> [HOW TO COMPLETE THIS TASK] Write out exactly the lines running from the line that includes "Where should I click to: Click the Sum" to the end of the data, both ends included, and nothing besides.

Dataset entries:
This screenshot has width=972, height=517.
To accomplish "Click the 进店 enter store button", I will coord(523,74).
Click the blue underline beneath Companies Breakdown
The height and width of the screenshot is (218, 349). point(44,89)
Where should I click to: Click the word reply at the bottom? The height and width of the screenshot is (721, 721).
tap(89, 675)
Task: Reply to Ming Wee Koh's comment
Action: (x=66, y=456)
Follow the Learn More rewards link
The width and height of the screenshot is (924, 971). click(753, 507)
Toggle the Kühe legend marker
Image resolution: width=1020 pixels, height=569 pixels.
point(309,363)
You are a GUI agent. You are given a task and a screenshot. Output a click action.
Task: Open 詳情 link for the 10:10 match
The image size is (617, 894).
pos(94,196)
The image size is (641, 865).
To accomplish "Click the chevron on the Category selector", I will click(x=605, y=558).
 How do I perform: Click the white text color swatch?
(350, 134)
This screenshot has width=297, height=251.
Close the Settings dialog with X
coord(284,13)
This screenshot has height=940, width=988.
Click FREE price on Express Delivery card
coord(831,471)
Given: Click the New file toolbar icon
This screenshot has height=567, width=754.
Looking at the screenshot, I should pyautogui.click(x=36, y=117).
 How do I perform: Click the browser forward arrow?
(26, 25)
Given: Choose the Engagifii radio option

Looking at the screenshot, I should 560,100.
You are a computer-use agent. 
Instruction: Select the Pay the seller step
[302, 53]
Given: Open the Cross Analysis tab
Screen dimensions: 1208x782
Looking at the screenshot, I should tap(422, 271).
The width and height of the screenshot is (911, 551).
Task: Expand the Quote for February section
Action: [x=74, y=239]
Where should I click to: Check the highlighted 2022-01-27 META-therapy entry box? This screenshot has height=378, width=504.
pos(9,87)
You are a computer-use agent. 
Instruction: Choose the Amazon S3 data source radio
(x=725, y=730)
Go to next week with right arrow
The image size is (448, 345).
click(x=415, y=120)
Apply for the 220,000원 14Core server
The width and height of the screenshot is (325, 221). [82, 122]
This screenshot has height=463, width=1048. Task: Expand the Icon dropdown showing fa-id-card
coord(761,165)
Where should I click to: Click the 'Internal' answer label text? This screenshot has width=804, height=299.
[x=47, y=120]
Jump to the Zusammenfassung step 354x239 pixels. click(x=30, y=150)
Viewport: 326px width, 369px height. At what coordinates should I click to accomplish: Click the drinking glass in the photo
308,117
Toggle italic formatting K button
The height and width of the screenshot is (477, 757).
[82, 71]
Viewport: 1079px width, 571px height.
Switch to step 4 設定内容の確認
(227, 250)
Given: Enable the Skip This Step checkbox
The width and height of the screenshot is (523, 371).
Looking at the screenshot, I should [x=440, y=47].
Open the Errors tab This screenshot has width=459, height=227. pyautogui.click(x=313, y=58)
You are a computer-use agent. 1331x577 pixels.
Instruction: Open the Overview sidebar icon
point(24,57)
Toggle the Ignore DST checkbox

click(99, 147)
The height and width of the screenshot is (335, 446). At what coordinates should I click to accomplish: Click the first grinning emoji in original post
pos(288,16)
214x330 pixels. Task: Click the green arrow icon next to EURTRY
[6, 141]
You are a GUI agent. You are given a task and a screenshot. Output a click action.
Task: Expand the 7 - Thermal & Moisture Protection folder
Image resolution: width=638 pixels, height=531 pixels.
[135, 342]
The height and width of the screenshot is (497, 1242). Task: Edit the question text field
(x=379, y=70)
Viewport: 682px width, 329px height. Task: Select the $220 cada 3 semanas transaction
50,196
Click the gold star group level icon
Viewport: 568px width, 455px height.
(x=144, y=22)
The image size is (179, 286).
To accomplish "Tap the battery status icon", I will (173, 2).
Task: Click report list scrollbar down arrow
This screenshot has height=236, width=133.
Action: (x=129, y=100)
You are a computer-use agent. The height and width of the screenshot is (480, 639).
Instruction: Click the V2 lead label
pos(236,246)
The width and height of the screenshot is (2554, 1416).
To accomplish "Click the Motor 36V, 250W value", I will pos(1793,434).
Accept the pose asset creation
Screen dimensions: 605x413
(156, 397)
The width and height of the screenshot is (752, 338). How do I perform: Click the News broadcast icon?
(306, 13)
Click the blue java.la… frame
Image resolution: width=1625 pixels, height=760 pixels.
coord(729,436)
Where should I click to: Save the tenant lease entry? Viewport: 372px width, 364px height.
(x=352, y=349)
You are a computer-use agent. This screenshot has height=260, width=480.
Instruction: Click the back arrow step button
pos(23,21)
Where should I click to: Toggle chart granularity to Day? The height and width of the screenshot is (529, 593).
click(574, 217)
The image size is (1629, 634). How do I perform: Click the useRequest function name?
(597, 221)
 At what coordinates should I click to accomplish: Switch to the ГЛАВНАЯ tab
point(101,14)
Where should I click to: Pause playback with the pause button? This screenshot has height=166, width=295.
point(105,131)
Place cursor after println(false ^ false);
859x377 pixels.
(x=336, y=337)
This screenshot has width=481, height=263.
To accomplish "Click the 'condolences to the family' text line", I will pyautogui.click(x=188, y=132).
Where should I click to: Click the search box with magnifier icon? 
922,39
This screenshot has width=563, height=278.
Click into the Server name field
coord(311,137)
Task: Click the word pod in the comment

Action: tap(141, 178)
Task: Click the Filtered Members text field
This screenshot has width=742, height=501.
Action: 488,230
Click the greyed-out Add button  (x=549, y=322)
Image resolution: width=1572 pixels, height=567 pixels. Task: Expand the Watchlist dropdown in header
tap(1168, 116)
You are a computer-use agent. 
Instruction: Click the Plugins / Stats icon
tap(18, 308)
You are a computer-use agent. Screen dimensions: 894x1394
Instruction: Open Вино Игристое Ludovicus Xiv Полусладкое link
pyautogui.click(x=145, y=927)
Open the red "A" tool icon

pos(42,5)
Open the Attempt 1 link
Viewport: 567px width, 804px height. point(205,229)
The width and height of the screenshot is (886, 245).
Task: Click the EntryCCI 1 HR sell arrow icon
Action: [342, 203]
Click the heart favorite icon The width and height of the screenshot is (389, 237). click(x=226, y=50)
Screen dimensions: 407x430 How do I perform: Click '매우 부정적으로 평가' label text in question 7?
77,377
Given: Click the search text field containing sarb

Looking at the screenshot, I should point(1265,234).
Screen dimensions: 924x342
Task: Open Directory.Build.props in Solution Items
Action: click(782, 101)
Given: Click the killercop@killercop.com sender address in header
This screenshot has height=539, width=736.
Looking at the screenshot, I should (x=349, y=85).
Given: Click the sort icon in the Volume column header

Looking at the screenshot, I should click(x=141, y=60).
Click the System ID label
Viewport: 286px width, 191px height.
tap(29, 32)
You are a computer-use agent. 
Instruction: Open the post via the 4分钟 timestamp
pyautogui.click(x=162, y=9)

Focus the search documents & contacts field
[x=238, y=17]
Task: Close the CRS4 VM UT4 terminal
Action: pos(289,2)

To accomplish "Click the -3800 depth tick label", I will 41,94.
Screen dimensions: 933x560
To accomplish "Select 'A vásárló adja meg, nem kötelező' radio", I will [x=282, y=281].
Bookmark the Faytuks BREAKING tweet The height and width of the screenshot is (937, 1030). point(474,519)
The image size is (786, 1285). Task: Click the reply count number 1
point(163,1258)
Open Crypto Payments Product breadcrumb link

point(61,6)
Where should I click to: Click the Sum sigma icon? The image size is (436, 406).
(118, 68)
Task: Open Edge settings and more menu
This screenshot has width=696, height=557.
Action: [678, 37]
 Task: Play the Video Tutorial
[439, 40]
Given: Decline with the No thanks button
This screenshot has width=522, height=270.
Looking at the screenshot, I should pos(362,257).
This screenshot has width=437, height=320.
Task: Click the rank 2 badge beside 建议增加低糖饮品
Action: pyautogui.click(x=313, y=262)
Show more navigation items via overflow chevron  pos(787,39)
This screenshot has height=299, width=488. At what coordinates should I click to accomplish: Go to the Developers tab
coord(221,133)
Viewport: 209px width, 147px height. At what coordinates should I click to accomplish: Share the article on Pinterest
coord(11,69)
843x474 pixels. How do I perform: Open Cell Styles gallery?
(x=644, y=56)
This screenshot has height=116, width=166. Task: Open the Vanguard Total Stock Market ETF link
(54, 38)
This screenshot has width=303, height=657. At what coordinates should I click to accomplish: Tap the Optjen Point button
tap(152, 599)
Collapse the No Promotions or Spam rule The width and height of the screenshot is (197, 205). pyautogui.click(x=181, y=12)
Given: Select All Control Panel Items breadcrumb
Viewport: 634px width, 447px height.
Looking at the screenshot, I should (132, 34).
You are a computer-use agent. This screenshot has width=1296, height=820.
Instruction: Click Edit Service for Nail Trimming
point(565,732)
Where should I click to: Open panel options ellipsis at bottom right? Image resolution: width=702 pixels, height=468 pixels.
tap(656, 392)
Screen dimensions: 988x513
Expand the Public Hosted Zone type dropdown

> [RESULT OF THIS EXERCISE]
Where should I click to: Click the Sum sigma icon? The image size is (436, 406).
(118, 68)
Task: Open Edge settings and more menu
This screenshot has width=696, height=557.
Action: [678, 37]
 Task: Play the Video Tutorial
[439, 40]
Given: Decline with the No thanks button
This screenshot has width=522, height=270.
Looking at the screenshot, I should pos(362,257).
This screenshot has width=437, height=320.
Task: Click the rank 2 badge beside 建议增加低糖饮品
Action: pyautogui.click(x=313, y=262)
Show more navigation items via overflow chevron  pos(787,39)
This screenshot has height=299, width=488. At what coordinates should I click to accomplish: Go to the Developers tab
coord(221,133)
Viewport: 209px width, 147px height. At what coordinates should I click to accomplish: Share the article on Pinterest
coord(11,69)
843x474 pixels. How do I perform: Open Cell Styles gallery?
(x=644, y=56)
This screenshot has height=116, width=166. Task: Open the Vanguard Total Stock Market ETF link
(54, 38)
This screenshot has width=303, height=657. At what coordinates should I click to accomplish: Tap the Optjen Point button
tap(152, 599)
Collapse the No Promotions or Spam rule The width and height of the screenshot is (197, 205). pyautogui.click(x=181, y=12)
Given: Select All Control Panel Items breadcrumb
Viewport: 634px width, 447px height.
Looking at the screenshot, I should (132, 34).
You are a computer-use agent. This screenshot has width=1296, height=820.
Instruction: Click Edit Service for Nail Trimming
point(565,732)
Where should I click to: Open panel options ellipsis at bottom right? Image resolution: width=702 pixels, height=468 pixels.
tap(656, 392)
Screen dimensions: 988x513
Expand the Public Hosted Zone type dropdown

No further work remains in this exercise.